In mattinata la donna avrebbe dovuto avere un colloquio con i suoi parenti. È quanto si appreso da fonti del Dap in merito alla vicenda della detenuta che nel carcere di Rebibbia ha ucciso uno dei suoi figli.

 
 


«Con 900mila euro all'anno si può evitare una vergogna, garantendo i diritti ai bambini dei genitori detenuti. Il caso di Rebibbia, con la donna che ha ucciso un bimbo, è la conferma che serve sanare questa piaga e ritornare al rispetto della Dichiarazione universale dei diritti del Fanciullo. Ci sarebbe il modello detentivo delle case famiglia protette da seguire. Serve volontà politica e un minimo di investimento». Lo dichiara Andrea Maestri della segreteria nazionale di Possibile. «Secondo i dati risalenti al 31 agosto 2017 - aggiunge Maestri - negli istituti di detenzione, risultavano reclusi 60 bambini, 25 di italiane e 35 di mamme straniere. Si tratta di un numero in apparenza piccolo, ma che non si può ignorare. Il ministro della Giustizia Bonafede si faccia carico della situazione per risolverla con un intervento legislativo puntuale». 

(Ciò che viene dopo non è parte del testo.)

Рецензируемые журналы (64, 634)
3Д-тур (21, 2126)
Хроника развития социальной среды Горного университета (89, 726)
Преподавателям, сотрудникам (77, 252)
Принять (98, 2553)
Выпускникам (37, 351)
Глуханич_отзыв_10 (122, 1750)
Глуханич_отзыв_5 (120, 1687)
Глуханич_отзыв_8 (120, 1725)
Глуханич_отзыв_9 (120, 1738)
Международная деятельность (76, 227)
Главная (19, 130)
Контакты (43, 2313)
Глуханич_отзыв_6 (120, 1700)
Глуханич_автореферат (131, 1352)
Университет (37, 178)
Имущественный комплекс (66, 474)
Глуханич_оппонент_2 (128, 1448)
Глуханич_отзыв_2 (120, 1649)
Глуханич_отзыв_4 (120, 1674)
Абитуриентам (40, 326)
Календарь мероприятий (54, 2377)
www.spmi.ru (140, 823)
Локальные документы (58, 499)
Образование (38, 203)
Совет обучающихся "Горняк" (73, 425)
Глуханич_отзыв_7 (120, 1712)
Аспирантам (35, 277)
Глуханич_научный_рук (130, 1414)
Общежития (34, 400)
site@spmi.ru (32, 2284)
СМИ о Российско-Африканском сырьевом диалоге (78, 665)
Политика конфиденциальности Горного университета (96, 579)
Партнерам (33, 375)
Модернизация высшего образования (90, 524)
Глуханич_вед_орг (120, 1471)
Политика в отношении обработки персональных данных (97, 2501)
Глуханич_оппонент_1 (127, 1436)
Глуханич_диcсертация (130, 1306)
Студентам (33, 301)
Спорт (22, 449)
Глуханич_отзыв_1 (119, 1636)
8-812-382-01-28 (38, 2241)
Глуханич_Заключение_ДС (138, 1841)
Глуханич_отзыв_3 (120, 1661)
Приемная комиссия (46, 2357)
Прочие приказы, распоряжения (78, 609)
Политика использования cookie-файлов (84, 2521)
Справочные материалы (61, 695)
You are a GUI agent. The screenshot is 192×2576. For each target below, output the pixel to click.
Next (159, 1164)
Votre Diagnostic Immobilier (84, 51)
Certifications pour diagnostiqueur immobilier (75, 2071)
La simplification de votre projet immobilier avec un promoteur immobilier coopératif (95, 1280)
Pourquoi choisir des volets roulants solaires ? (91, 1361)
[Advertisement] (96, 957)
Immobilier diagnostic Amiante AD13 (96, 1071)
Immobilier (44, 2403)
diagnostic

Nel tardo pomeriggio si è appreso che il ministro della Giustizia, Alfonso Bonafede, ha disposto un'inchiesta interna per valutare le responsabilità sul caso della detenuta, ospite della sezione 'Nidò del carcere di Rebibbia, che questa mattina ha gettato dalle scale i suoi due figli: il più piccolo è morto, l'altro è ricoverato in gravi condizioni al Bambino Gesù. Il ministro è andato in visita prima al carcere poi in ospedale.